● **Work to complete**:
Excerpt from the entries below: please repeat exactly the lines from the one containing "Viewport: 366px width, 156px" through the last one, both ends included, with no pictures.

[Stored data entries]
——

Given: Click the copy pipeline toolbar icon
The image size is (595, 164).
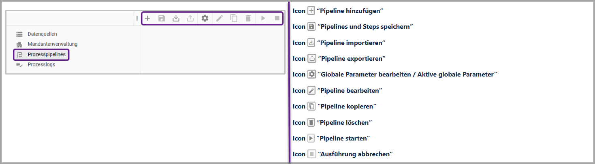Looking at the screenshot, I should tap(234, 18).
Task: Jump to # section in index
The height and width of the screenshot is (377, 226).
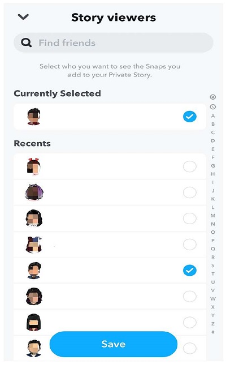Action: (x=213, y=332)
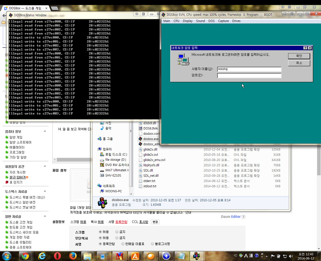Select the SHV-E210S device icon
The image size is (321, 261).
point(102,175)
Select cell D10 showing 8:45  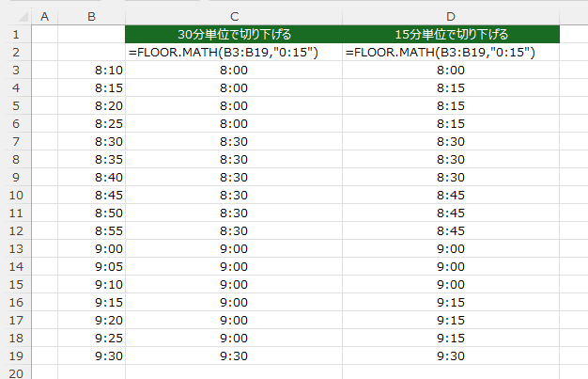(451, 196)
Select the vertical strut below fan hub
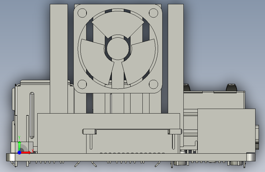265x172 pixels. pyautogui.click(x=118, y=74)
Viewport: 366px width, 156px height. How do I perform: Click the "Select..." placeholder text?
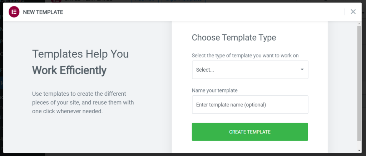coord(205,70)
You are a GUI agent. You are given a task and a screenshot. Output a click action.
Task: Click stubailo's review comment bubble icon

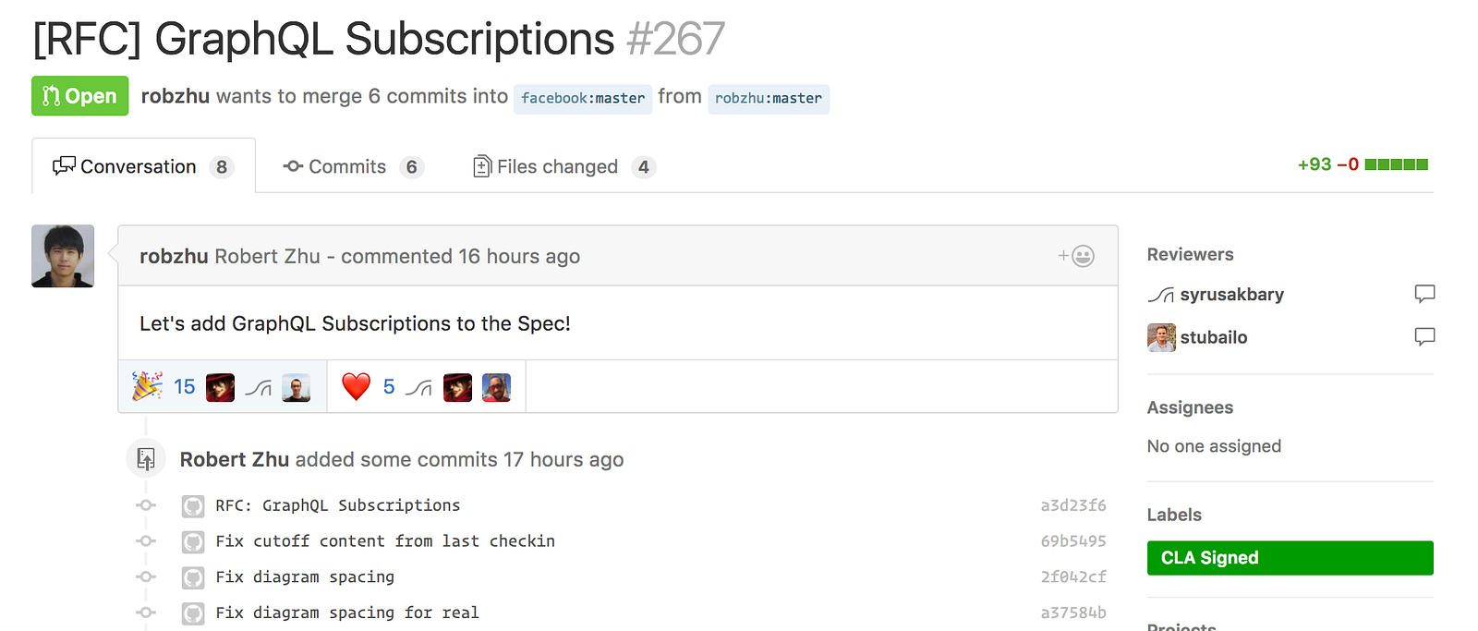tap(1424, 336)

——

● **Result**:
Viewport: 366px width, 156px height. How do I perform: Click the "Select..." placeholder text?
coord(205,70)
You are a GUI agent. You are given a task and a screenshot. Output a click action.
Task: Click stubailo's review comment bubble icon

tap(1424, 336)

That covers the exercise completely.